Now, Scripps Research scientists have developed a tool that analyzes Parkinson’s disease patients’ genetic and clinical data to predict who is most likely to rapidly progress. The approach, described in npj Parkinson’s Disease, will let clinical researchers select the most at-risk patients and design shorter, more powerful trials to assess Parkinson’s drugs, they say.
“If clinicians are able to enroll in trials only those patients predicted to progress, they can get much faster results and move this field along more quickly,” says senior author Ali Torkamani, PhD, professor and director of Genomics and Genome Informatics at the Scripps Research Translational Institute.

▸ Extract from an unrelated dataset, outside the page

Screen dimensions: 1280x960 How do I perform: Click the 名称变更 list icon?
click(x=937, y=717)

Parkinson’s disease is a progressive disorder of the nervous system and affects about one million people in the United States. The earliest symptoms are often barely noticeable tremors, and over the course of many years the disease progresses, eventually impacting movement, posture, facial expressions, speech and eating, as well as causing pain and dementia. However, the order and speed at which these symptoms worsen varies greatly between people. Over a single year, for instance, many patients won’t get worse, making it difficult and time-consuming to study the effectiveness of drugs at slowing this progression.
Torkamani, along with Scripps Research colleagues and collaborators at Takeda—who are developing investigational Parkinson’s Disease treatments—set out to better predict this short-term progression in patients considered for inclusion in clinical studies to slow down this disease. They analyzed the progression over 12, 24 and 36 months of patients enrolled in two existing cohorts—the Parkinson’s Progression Markers Initiative and the Parkinson’s Disease Biomarkers Program. In all, the team used data including genetics, clinical exam information, brain scans and treatments, on 879 patients.

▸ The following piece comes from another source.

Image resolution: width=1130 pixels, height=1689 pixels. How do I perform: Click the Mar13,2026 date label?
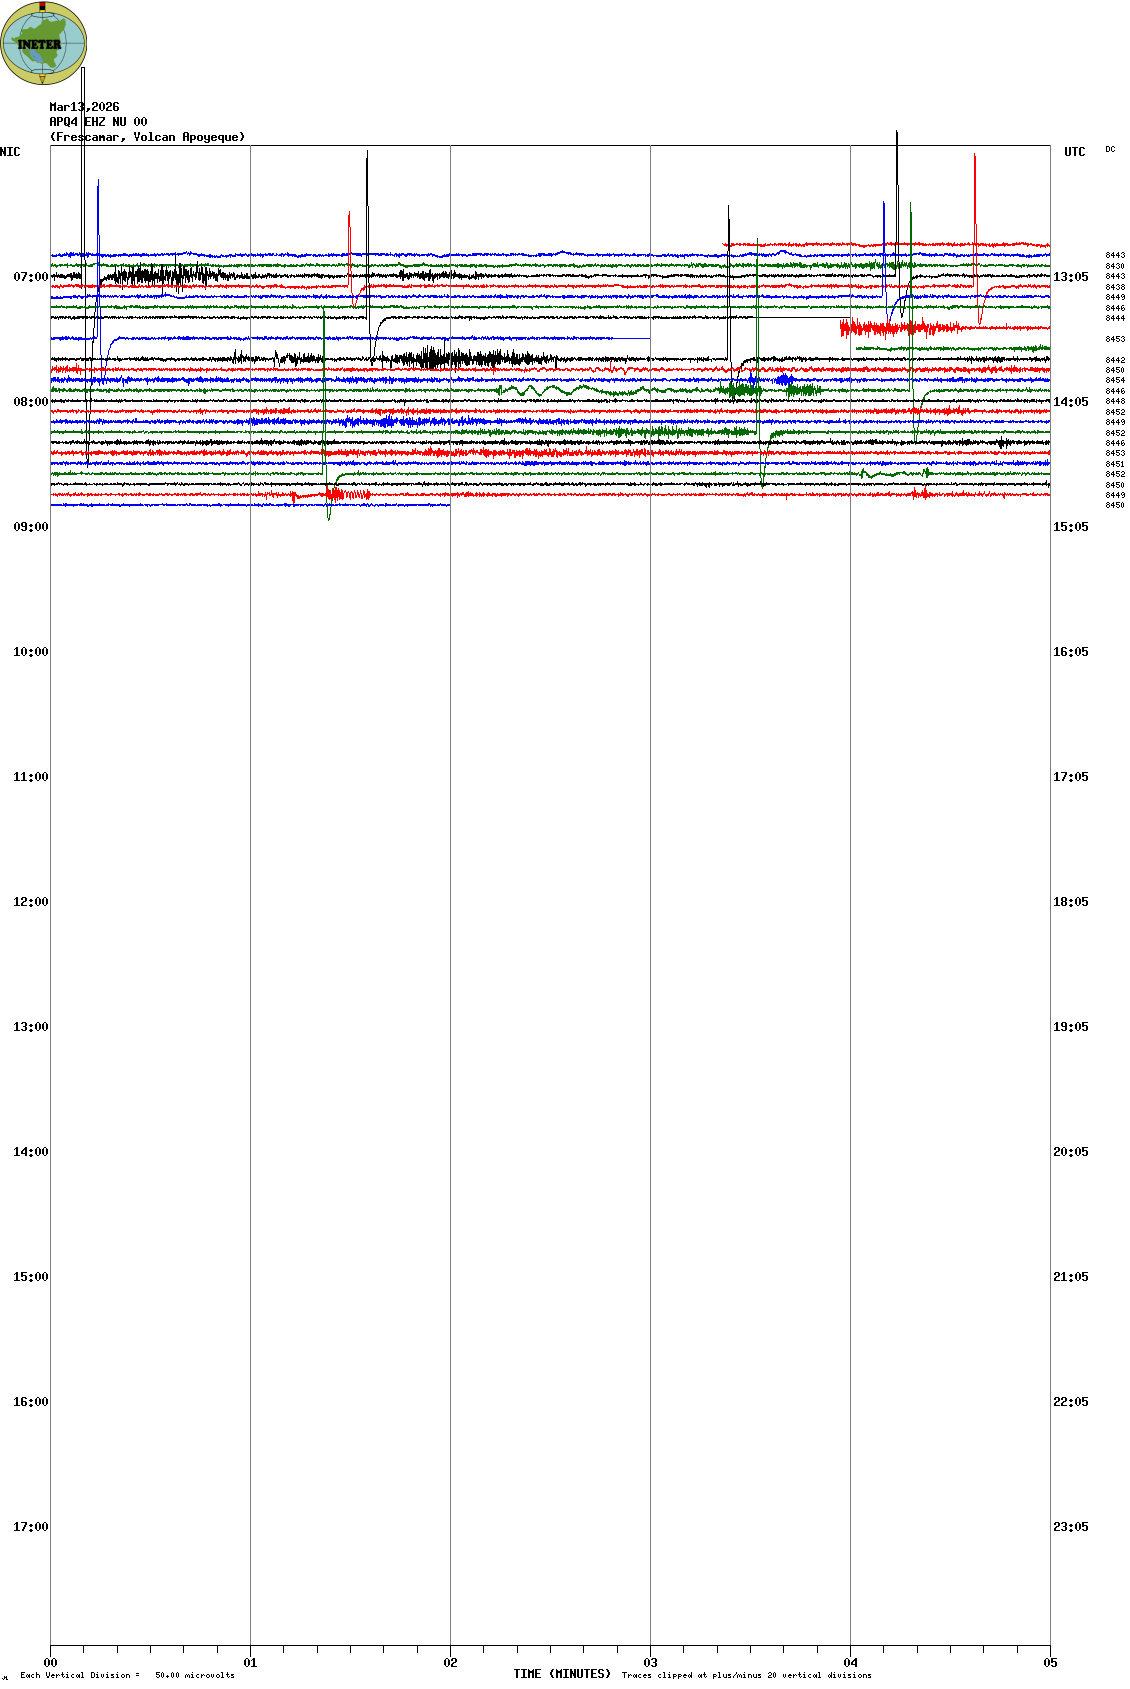[84, 107]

Overall, 529 patients were found to be “progressors” over the first 12 months of the study, with their symptoms significantly worsening, while 350 were grouped as “non-progressors.” Torkamani’s group used a machine learning approach to develop a model that could predict, with 77% accuracy, which group patients belonged to.
“This model worked by combining different aspects of comprehensive disease profiling,” says Torkamani. “Genetic risk factors were the most powerful predictor, but other factors were important to include as well.”

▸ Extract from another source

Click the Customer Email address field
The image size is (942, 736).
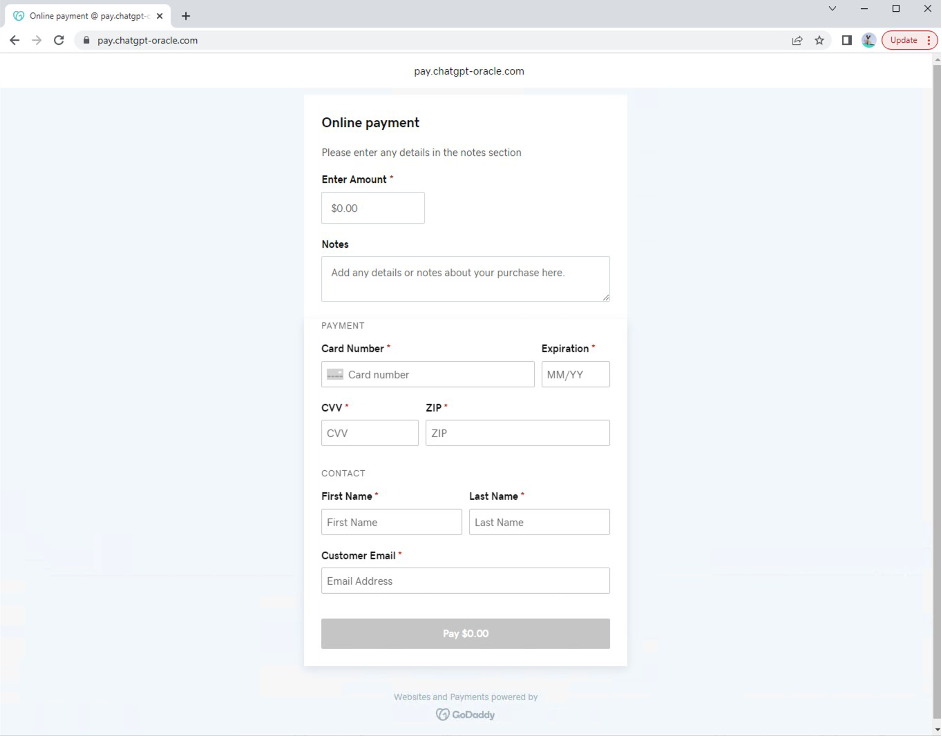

Some of the strongest signals, he says, included whether a patient had a mutation in LRRK2—this known risk factor for Parkinson’s disease makes patients more likely to develop early onset disease, but then their symptoms progress more slowly.
For now, the model doesn’t have clinical value for individual patients, since there are no drugs that have been shown to slow the progression of Parkinson’s. However, the researchers hope that being able to choose “progressors” for clinical trials makes it easier and faster to pinpoint these kinds of drugs as the field moves forward.
“Right now, these clinical trials are large and tend to take two to three years,” says Torkamani. “We’re hoping to empower smaller trials that are on the order of a one-year time frame.”
The Scripps Research scientists also plan to expand their model to try to predict other aspects of Parkinson’s. For instance, can genetic markers predict which Parkinson’s patients will develop psychosis or depression? The same approach they took in the current study—integrating clinical and genetic information—could also be useful in analyzing the progression of other neurodevelopmental disorders.